Deep CJ-6: Day Twenty-two Low Buck Rocker Guards
Short Cuts

By: Terry L. Howe - 8/2003

It is possible to get a nice even bolt pattern and clear sheet metal on the inside of the tub.
The finished product, painted, and bolted on.

I wanted to have some beefy rocker protection without spending a lot of cash and I found it was not too difficult to do. I managed to build some nice rocker protection for less than $45.

There are always two schools in rocker protection, rockers and nerfs. I've had both and I really prefer the plate rocker protection over nerfs. The nerfs do tie into the frame and you can have them sticking out a little to keep the vehicle away from rocks, but the compromise clearance and tend to get hooked on things. On two earlier Jeeps I built, I'd used bent 3/16" diamond plate rocker guards and I'd always been real pleased at the way they worked. You need to be a bit more careful to keep the body clean, but you don't get stuck as much. I haven't had a problem with them not being tied into the frame.


The reason rocker guards of this type are so expensive is because few people have a brake that will bend such thick plate metal. I saved a lot of money on building these by using regular flat stock and welding pieces together rather than bending a heavy piece of diamond plate. I spent $35 for 20 feet of 6"x3/16" flat and 20 feet of 1"x3/16" flat. I spent another $10 on 3/8"x1" hex head bolts. Some stainless steel button head hex bolts would of been nicer, but they would of cost around $50. This is less than half of what I would expect to pay for rockers like this.


I started by rough cutting the flat stock the length I would need for the rocker guards. Next, I welded the 1" flat to the edge of the 6" flat. I clamped both pieces of flat stock to a piece of angle iron to hold them at a 90 degree angle to one another. I lined the 1" flat about 1/8" away from the edge so that I would have room to weld. I ran stitch welds every 6 inches on the outside so that the welds would not interfere with getting the rocker guard tight to the edge of the rocker panel.

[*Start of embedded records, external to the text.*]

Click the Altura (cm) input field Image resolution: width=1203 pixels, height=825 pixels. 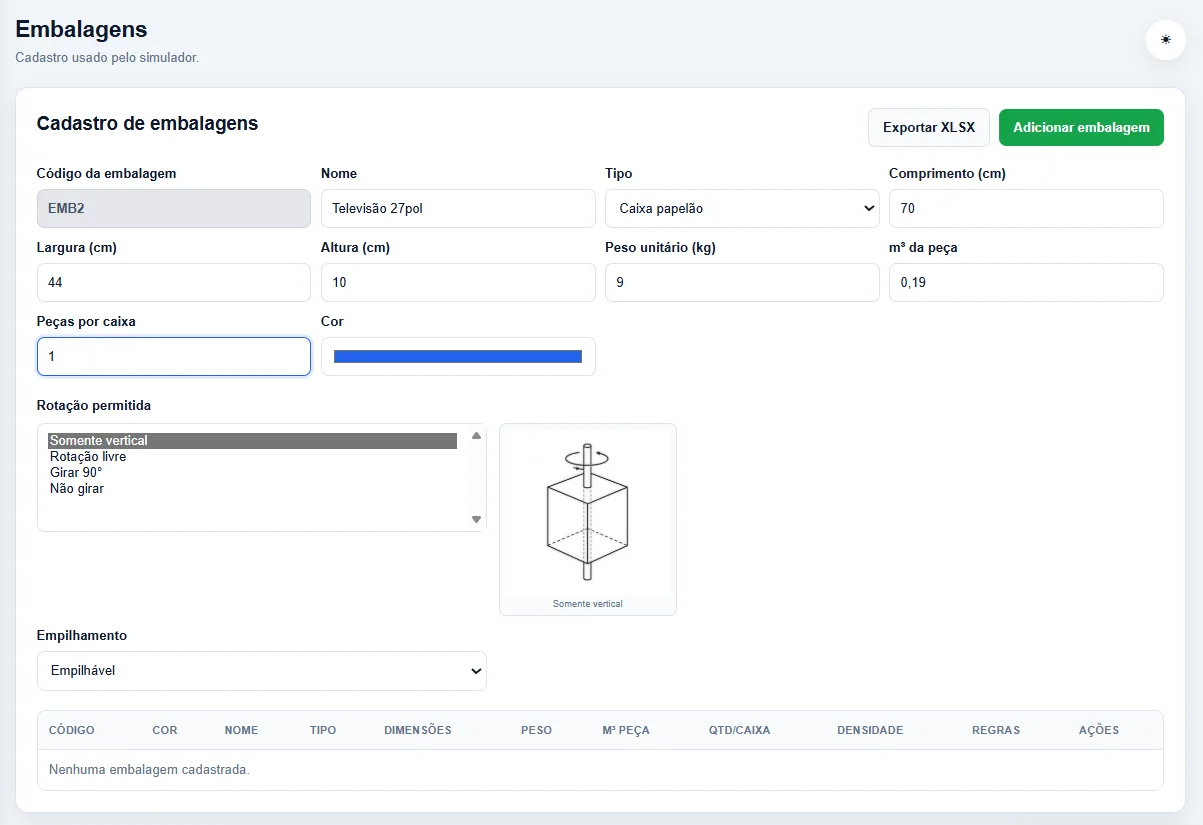pos(458,283)
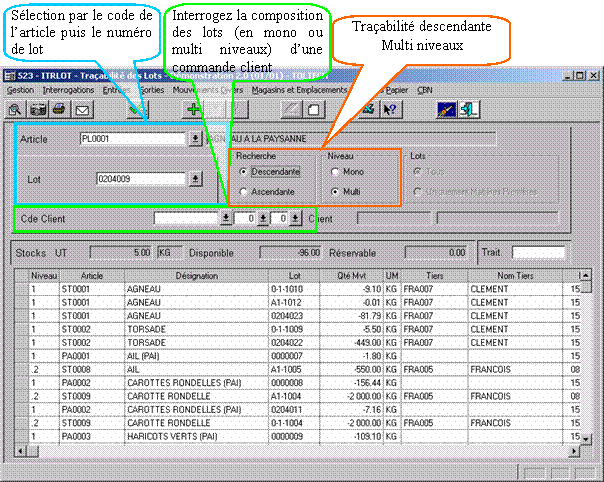Expand the Cde Client dropdown arrow

coord(226,217)
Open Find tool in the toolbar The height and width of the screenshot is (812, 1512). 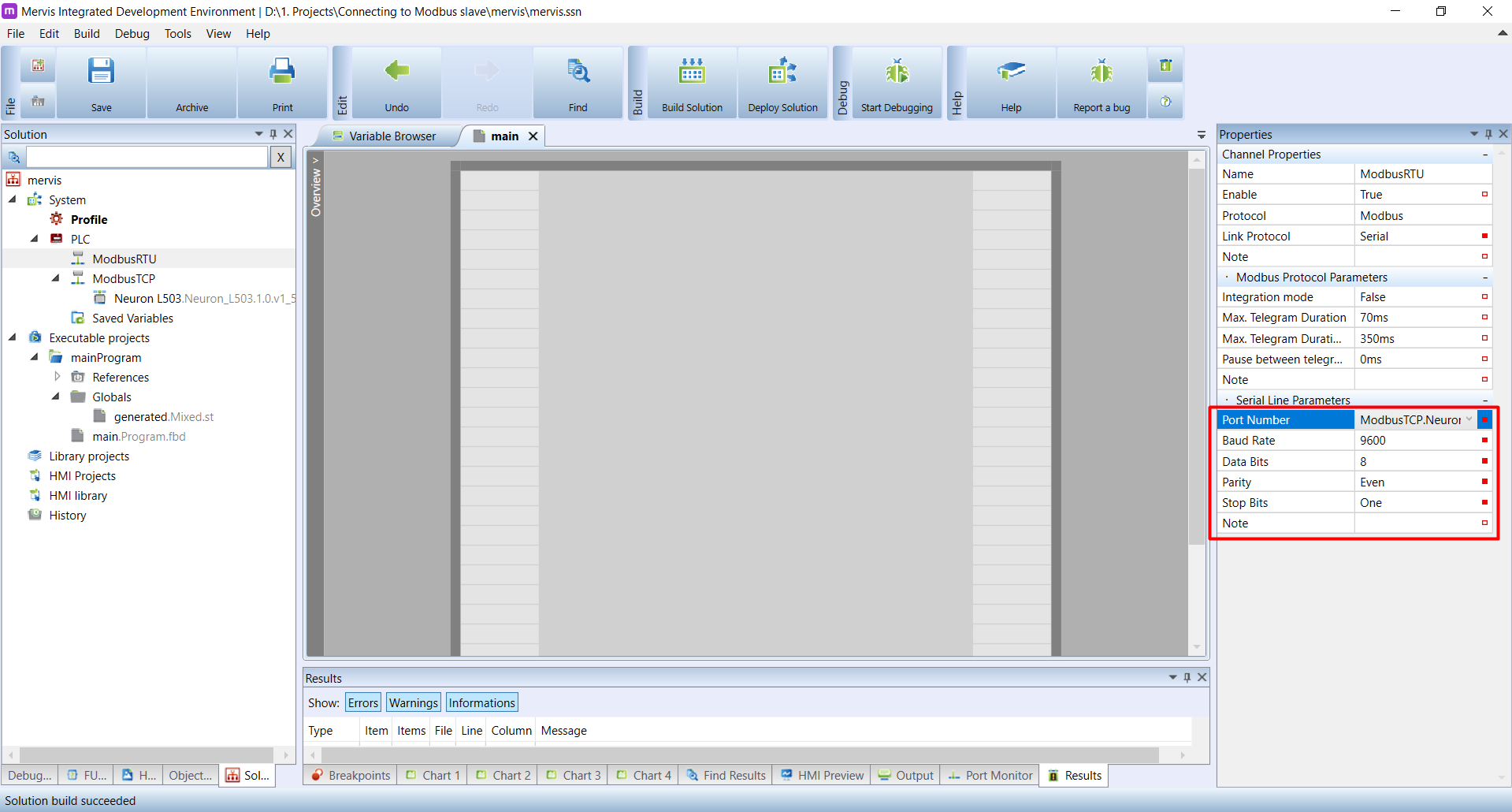[x=578, y=72]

After the rocker guards were welded, I clamped them to the body and marked them to be cut for the contour of the wheel wells. I also marked out areas I could put bolts to figure out a bolt pattern. I am lucky enough to have a plasma cutter, so cutting was easy for me, but the cuts could be made with a jig saw, circular handsaw, or angle grinder. An angle grinder will be needed to finish the cuts either way.

I managed to lay out a nice even bolt pattern with bolts every 12" along the top and along the bottom. It took eleven bolts on either side. The tricky part is avoiding having bolts come out in the floor or other inconvenient areas. I drilled all the holes 3/8".


After the rockers were cut and drilled, I cleaned them up with some laquer thinner and hit them with rattle can black. When the paint was dried they were ready to be installed. My neighbor Wilbur helped be hold them up, drill holes through the body, and get the bolts in there. After they were bolted down, I ran a bead of black RTV along the top of the panel to keep out dirt and water. In the past, I've glued them down with RTV, but that makes them nearly impossible to remove.


The panels were a fair amount of work to build, I think I spent nearly a day on the two of them. The cost was excellent and the fit great. I haven't hit the rocks with them yet, but from past experience, they will hold up great.